**Document segment**
##############################

Streets Ahead took The Star out to see some of its work on trees – which also includes pruning overhanging branches – during the planting season.
On Greenhill Main Road, near Greenhill Parkway, 32 new trees were being carefully planted to improve the area. And down the road at Ansell Way workers were suspended high in the branches of another tree to cut them back – away from the mass of wires stretching between homes.
Like most trees in Sheffield, these specimens were planted in Victorian times, before the overhead wires were installed.
That, and a lack of investment in roads over many decades, are said to be factors in why trees are now being removed.
The condition of all the 36,000 trees on Sheffield highways was assessed in 2012 and trees creating the greatest hazards were removed first. Now those found to be damaging roads or footways will go as Streets Ahead’s work to resurface streets and upgrade lights makes its way across the city zone by zone.
Data obtained by The Star last year showed 576 healthy trees were felled in two years because they were causing ‘irreparable damage or obstruction’ to roads or structures.
Mr Willis said it was roots from older trees that were breaking up footways and pushing kerbs out of line, and sometimes trees could have structural problems.
Last year a 20-year-old woman escaped major injury as she was hit by a rotten tree that smashed on to Ecclesall Road – although it was on private land rather than being a council-maintained tree.

##############################

**Provided material**

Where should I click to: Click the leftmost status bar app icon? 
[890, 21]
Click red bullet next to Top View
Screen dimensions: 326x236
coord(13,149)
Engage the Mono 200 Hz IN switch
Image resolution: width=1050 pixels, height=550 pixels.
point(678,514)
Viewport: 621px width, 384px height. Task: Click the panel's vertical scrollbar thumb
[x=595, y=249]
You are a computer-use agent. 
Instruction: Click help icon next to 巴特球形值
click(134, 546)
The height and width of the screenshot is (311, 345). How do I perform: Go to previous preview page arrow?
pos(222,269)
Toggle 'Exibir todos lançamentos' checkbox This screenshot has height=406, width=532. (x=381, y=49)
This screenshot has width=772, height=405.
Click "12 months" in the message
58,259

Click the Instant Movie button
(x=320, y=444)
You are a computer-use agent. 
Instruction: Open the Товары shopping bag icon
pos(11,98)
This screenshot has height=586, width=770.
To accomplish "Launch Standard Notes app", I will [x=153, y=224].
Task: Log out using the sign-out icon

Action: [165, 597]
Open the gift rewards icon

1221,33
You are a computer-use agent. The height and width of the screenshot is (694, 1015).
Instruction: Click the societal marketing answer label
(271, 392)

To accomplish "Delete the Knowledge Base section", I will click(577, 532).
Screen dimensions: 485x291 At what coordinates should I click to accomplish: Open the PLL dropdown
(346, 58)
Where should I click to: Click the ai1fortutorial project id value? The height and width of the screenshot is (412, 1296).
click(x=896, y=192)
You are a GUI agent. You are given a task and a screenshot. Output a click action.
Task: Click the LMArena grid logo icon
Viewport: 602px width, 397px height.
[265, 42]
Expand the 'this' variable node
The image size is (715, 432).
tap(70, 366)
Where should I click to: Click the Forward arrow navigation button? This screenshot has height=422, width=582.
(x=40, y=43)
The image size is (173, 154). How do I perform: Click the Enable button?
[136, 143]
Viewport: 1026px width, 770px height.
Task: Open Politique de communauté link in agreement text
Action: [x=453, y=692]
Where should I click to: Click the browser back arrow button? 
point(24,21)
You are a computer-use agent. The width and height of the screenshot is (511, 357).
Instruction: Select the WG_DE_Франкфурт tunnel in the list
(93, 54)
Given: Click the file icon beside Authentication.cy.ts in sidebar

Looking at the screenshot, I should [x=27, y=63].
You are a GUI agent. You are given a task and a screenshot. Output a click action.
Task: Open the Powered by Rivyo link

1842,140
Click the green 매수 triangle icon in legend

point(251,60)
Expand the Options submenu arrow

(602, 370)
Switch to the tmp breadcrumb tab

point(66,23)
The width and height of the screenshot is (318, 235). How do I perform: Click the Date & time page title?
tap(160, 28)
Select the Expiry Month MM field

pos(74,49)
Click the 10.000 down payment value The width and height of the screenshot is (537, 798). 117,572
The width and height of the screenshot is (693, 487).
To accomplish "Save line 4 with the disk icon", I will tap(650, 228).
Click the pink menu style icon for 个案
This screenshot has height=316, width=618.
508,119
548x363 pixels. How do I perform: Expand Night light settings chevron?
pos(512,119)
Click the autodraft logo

##############################

**Problem description**
Summarize the text on Sheffield street trees in two sentences. The data comes from a separate source and has no connection to the text.

**Answer**
Streets Ahead showed The Star its tree work during the planting season, including the planting of 32 new trees on Greenhill Main Road and the cutting back of branches away from wires at Ansell Way. After all 36,000 trees on Sheffield highways were assessed in 2012 and the most hazardous were removed first, trees damaging roads or footways are now being removed as resurfacing work moves across the city zone by zone, and 576 healthy trees were felled in two years for causing irreparable damage or obstruction.